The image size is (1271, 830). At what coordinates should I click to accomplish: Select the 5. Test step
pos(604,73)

════════════════

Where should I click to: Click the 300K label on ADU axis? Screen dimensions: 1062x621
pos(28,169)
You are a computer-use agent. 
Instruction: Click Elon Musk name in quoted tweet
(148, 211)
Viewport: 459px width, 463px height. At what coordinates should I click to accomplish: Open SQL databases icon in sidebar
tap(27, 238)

════════════════

_Problem details:_
Starting with the line that contains "Where should I" and going on through the line that contains "tap(27, 238)", give those lines of the material again with "sidebar" swapped for "side panel" and everything else unchanged.

_Output for this exercise:_
Where should I click to: Click the 300K label on ADU axis? Screen dimensions: 1062x621
pos(28,169)
You are a computer-use agent. 
Instruction: Click Elon Musk name in quoted tweet
(148, 211)
Viewport: 459px width, 463px height. At what coordinates should I click to accomplish: Open SQL databases icon in side panel
tap(27, 238)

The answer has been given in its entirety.